La vita stessa di Elvira, ancor prima della sua messa in scena, è un grande melodramma. Il suo problema è trovare la giusta parte da recitare, a cominciare dalla definizione della sua stessa sessualità. Apprendiamo che nemmeno lei sa «perchè» è andata a Casablanca: non era in grado di farsi amare come Erwin, ma non riesce nemmeno a farsi accettare come Elvira. Non a caso il suo momento di felicità l'ha vissuto con Christoph, un attore. Da questo punto di vista la impressionante sequenza del mattatoio è rivelatrice. Mentre Elvira racconta a Zora la sua vita e le recita istericamente i brani teatrali che provava insieme a Christoph, le vacche, ordinatamente disposte in una gabbia-corridoio, vengono uccise, sgozzate, squartate e macellate. Il paragone che a prima vista vien fatto di istituire tra Elvira e queste bestie, accomunate dal destino di una morte «meccanica», è in realtà molto più complesso. Un anno con 13 lune non è un film suIl'ermaginazione dei transessuali, animali da macello della società consumistica. A un certo punto del delirante monologo, Elvira fugge per la tangente della finzione e dell'autosuggestione fin quasi a gridare nel vuoto il suo desiderio di autodistruzione. Il facile parallelo con Francoforte, la città-mattatoio, si rivela allora come l'alibi di Elvira per la messa in scena del suo suicidio. È significativo che, quando era uomo, Elvira fosse macellaio (e, a quanto emerge dai suoi ricordi, un macellaio un po' troppo inebriato dal sangue): era uccisore perchè voleva essere vittima, come finalmente adesso può diventare (secondo un rapporto che Fassbinder avrebbe poi sviluppato a oltranza in Querelle).
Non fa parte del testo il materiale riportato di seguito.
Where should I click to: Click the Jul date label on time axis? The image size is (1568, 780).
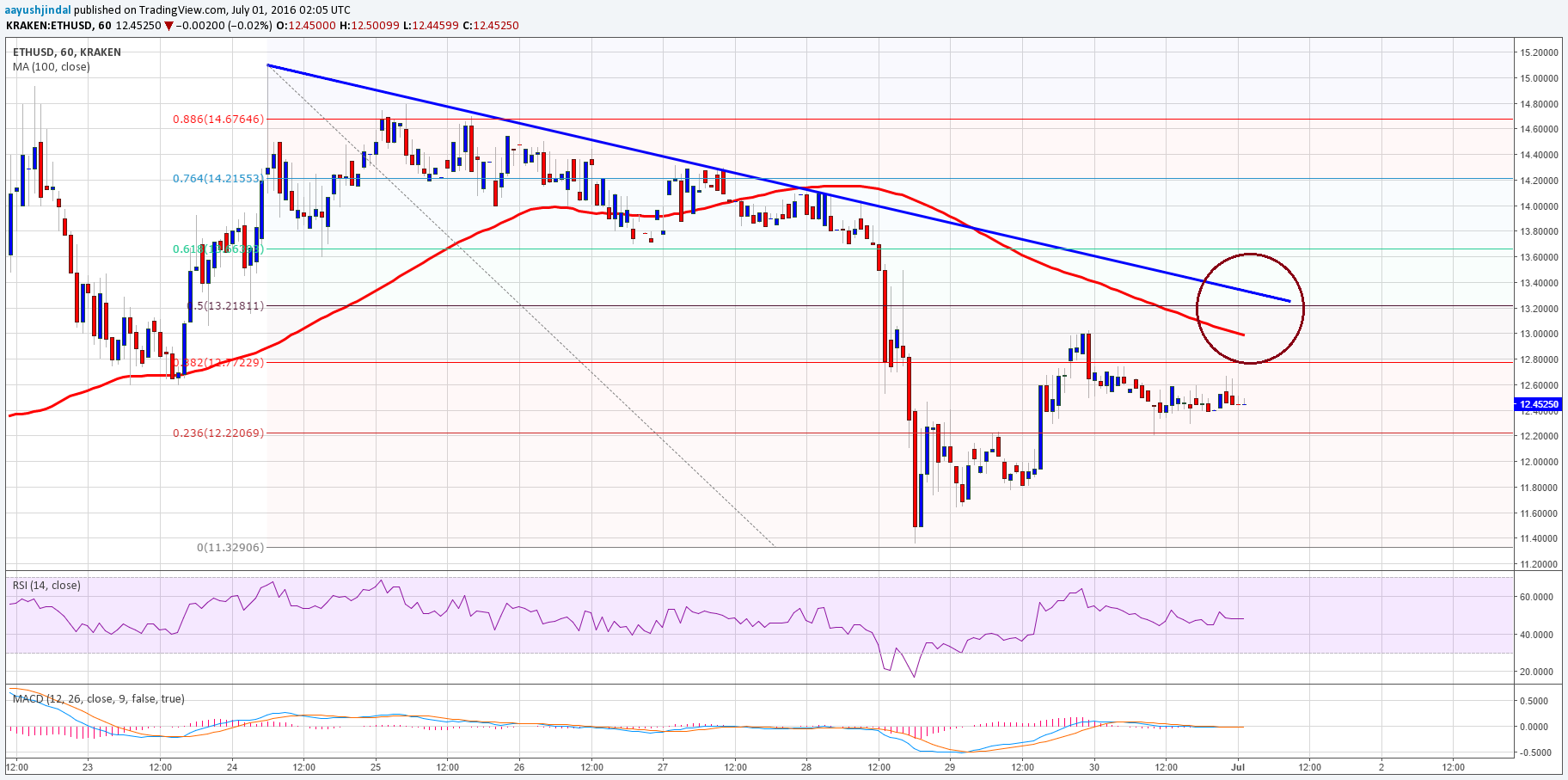1238,767
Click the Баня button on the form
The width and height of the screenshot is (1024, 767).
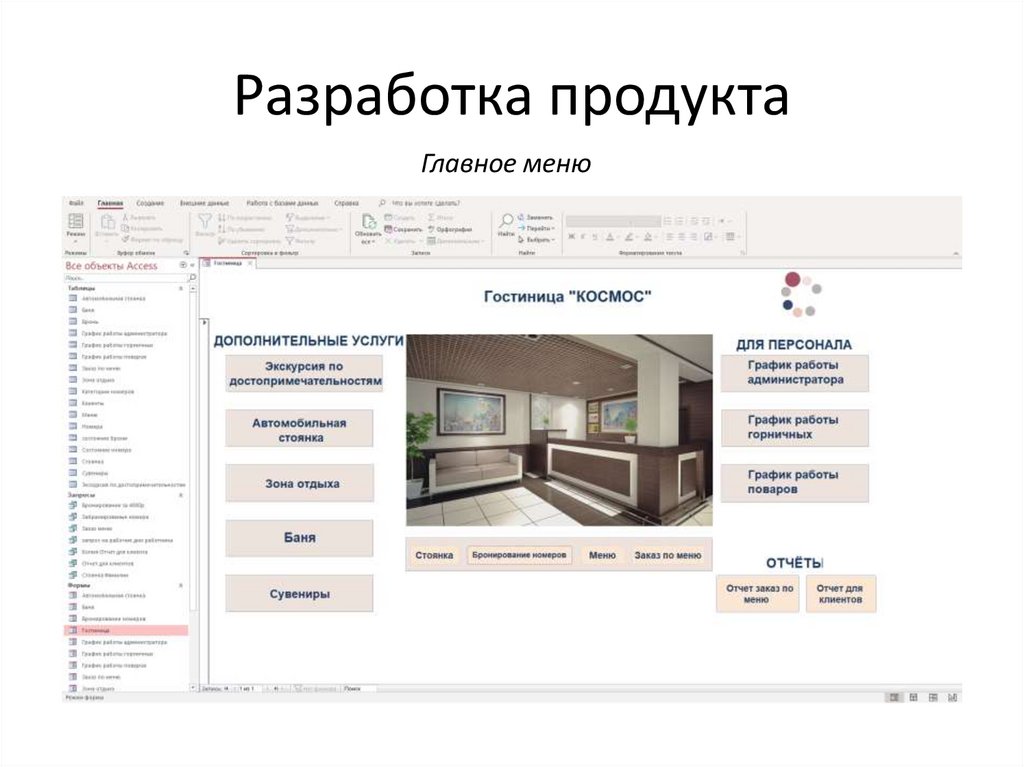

Il fatto è che, a differenza di altri eroi fassbinderiani, a Erwin-Elvira manca l'innocenza. E non potrebbe essere altrimenti in un personaggio condannato all'ambiguità anche dal punto di vista fisiologico. Per quanto possiamo compatire la sua infelice condizione, non ci può sfuggire il suo autocompiacimento nella sofferenza, la sua incapacità di scegliere un'identità. Non le resta che comportarsi come
un'eroina da melodramma e come tale recita la sua scena secondo le situazioni che la vita quotidiana le propone. È chiaro, però, che il suo comportamento è motivato in gran parte dal cinico sfruttamento che dei suoi sentimenti fa la società.
In modo abbastanza sorprendente, la «diversità» di Elvira non sembra suscitare nel suo ambiente le reazioni di emarginazione che ci aspetteremmo. Proprio per questo, per questa strana «normalità», la sua solitudine è tanto più tremenda: perchè potrebbe essere quella di chiunque. La rete dei ricatti sentimentali è identica a quella in cui qualsiasi persona potrebbe trovarsi.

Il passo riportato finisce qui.